→ Exercise description
Transcribe the listing below in full, keeping every line exactly as it is.

→ Records to use
= = = = = = =

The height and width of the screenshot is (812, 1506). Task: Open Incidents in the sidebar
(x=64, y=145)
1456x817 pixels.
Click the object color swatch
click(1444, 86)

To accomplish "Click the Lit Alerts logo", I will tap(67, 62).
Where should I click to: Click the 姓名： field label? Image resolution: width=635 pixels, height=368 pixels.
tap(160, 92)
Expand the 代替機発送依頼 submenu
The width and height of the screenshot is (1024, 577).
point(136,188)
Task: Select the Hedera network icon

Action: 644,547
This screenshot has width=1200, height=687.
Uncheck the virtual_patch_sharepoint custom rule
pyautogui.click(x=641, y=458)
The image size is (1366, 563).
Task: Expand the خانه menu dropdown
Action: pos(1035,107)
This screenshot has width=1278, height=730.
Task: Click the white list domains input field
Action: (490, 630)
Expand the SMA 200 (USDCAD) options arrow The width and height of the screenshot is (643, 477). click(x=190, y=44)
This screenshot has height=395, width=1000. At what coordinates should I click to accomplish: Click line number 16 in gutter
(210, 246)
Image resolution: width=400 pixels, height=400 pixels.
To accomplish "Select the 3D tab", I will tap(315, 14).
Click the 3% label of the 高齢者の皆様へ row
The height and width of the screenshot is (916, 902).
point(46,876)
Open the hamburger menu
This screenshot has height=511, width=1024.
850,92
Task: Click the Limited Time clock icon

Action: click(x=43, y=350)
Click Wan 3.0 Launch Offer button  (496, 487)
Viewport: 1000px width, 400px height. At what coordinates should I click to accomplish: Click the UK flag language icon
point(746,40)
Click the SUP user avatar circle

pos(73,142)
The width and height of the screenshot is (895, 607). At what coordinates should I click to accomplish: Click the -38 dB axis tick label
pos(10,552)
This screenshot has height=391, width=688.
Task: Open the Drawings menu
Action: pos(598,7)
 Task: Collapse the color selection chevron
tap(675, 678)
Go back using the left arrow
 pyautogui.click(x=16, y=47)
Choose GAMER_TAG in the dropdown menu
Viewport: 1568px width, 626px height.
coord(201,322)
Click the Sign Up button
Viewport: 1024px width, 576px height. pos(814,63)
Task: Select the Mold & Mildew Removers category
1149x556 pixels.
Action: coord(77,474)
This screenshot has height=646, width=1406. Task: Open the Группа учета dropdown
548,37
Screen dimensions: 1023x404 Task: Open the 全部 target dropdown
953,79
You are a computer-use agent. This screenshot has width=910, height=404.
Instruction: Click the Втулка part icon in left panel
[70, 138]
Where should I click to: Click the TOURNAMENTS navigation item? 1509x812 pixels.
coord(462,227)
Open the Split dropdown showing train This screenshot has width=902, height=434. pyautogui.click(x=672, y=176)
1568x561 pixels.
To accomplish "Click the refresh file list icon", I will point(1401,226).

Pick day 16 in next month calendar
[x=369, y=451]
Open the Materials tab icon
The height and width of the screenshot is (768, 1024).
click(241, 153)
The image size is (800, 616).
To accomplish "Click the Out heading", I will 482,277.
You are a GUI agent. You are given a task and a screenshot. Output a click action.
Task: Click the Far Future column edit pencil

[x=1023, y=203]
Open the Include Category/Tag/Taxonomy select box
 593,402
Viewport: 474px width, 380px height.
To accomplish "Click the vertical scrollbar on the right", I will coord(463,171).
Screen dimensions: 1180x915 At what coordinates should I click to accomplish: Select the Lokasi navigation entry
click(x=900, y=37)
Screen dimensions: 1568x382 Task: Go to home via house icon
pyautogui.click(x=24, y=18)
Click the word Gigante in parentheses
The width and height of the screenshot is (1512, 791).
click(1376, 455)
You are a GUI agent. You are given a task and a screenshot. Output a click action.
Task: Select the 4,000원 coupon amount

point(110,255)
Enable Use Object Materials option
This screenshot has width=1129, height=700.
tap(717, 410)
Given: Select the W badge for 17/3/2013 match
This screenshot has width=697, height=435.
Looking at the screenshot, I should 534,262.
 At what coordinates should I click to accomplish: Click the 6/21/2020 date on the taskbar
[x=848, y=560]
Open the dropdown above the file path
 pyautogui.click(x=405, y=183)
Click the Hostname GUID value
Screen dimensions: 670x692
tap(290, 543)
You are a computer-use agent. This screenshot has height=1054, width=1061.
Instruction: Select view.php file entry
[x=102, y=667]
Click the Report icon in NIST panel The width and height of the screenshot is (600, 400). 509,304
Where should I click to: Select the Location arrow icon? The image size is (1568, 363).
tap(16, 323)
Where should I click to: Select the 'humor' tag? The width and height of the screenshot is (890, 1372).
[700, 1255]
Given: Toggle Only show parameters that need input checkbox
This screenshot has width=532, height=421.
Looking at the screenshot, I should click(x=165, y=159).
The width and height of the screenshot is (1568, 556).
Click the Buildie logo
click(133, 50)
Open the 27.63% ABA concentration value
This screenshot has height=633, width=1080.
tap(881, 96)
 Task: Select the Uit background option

= = = = = = =

→ Answer for this exercise
The height and width of the screenshot is (812, 1506). Task: Open Incidents in the sidebar
(x=64, y=145)
1456x817 pixels.
Click the object color swatch
click(1444, 86)

To accomplish "Click the Lit Alerts logo", I will tap(67, 62).
Where should I click to: Click the 姓名： field label? Image resolution: width=635 pixels, height=368 pixels.
tap(160, 92)
Expand the 代替機発送依頼 submenu
The width and height of the screenshot is (1024, 577).
point(136,188)
Task: Select the Hedera network icon

Action: 644,547
This screenshot has width=1200, height=687.
Uncheck the virtual_patch_sharepoint custom rule
pyautogui.click(x=641, y=458)
The image size is (1366, 563).
Task: Expand the خانه menu dropdown
Action: pos(1035,107)
This screenshot has width=1278, height=730.
Task: Click the white list domains input field
Action: (490, 630)
Expand the SMA 200 (USDCAD) options arrow The width and height of the screenshot is (643, 477). click(x=190, y=44)
This screenshot has height=395, width=1000. At what coordinates should I click to accomplish: Click line number 16 in gutter
(210, 246)
Image resolution: width=400 pixels, height=400 pixels.
To accomplish "Select the 3D tab", I will tap(315, 14).
Click the 3% label of the 高齢者の皆様へ row
The height and width of the screenshot is (916, 902).
point(46,876)
Open the hamburger menu
This screenshot has height=511, width=1024.
850,92
Task: Click the Limited Time clock icon

Action: click(x=43, y=350)
Click Wan 3.0 Launch Offer button  (496, 487)
Viewport: 1000px width, 400px height. At what coordinates should I click to accomplish: Click the UK flag language icon
point(746,40)
Click the SUP user avatar circle

pos(73,142)
The width and height of the screenshot is (895, 607). At what coordinates should I click to accomplish: Click the -38 dB axis tick label
pos(10,552)
This screenshot has height=391, width=688.
Task: Open the Drawings menu
Action: pos(598,7)
 Task: Collapse the color selection chevron
tap(675, 678)
Go back using the left arrow
 pyautogui.click(x=16, y=47)
Choose GAMER_TAG in the dropdown menu
Viewport: 1568px width, 626px height.
coord(201,322)
Click the Sign Up button
Viewport: 1024px width, 576px height. pos(814,63)
Task: Select the Mold & Mildew Removers category
1149x556 pixels.
Action: coord(77,474)
This screenshot has height=646, width=1406. Task: Open the Группа учета dropdown
548,37
Screen dimensions: 1023x404 Task: Open the 全部 target dropdown
953,79
You are a computer-use agent. This screenshot has width=910, height=404.
Instruction: Click the Втулка part icon in left panel
[70, 138]
Where should I click to: Click the TOURNAMENTS navigation item? 1509x812 pixels.
coord(462,227)
Open the Split dropdown showing train This screenshot has width=902, height=434. pyautogui.click(x=672, y=176)
1568x561 pixels.
To accomplish "Click the refresh file list icon", I will point(1401,226).

Pick day 16 in next month calendar
[x=369, y=451]
Open the Materials tab icon
The height and width of the screenshot is (768, 1024).
click(241, 153)
The image size is (800, 616).
To accomplish "Click the Out heading", I will 482,277.
You are a GUI agent. You are given a task and a screenshot. Output a click action.
Task: Click the Far Future column edit pencil

[x=1023, y=203]
Open the Include Category/Tag/Taxonomy select box
 593,402
Viewport: 474px width, 380px height.
To accomplish "Click the vertical scrollbar on the right", I will coord(463,171).
Screen dimensions: 1180x915 At what coordinates should I click to accomplish: Select the Lokasi navigation entry
click(x=900, y=37)
Screen dimensions: 1568x382 Task: Go to home via house icon
pyautogui.click(x=24, y=18)
Click the word Gigante in parentheses
The width and height of the screenshot is (1512, 791).
click(1376, 455)
You are a GUI agent. You are given a task and a screenshot. Output a click action.
Task: Select the 4,000원 coupon amount

point(110,255)
Enable Use Object Materials option
This screenshot has width=1129, height=700.
tap(717, 410)
Given: Select the W badge for 17/3/2013 match
This screenshot has width=697, height=435.
Looking at the screenshot, I should 534,262.
 At what coordinates should I click to accomplish: Click the 6/21/2020 date on the taskbar
[x=848, y=560]
Open the dropdown above the file path
 pyautogui.click(x=405, y=183)
Click the Hostname GUID value
Screen dimensions: 670x692
tap(290, 543)
You are a computer-use agent. This screenshot has height=1054, width=1061.
Instruction: Select view.php file entry
[x=102, y=667]
Click the Report icon in NIST panel The width and height of the screenshot is (600, 400). 509,304
Where should I click to: Select the Location arrow icon? The image size is (1568, 363).
tap(16, 323)
Where should I click to: Select the 'humor' tag? The width and height of the screenshot is (890, 1372).
[700, 1255]
Given: Toggle Only show parameters that need input checkbox
This screenshot has width=532, height=421.
Looking at the screenshot, I should click(x=165, y=159).
The width and height of the screenshot is (1568, 556).
Click the Buildie logo
click(133, 50)
Open the 27.63% ABA concentration value
This screenshot has height=633, width=1080.
tap(881, 96)
 Task: Select the Uit background option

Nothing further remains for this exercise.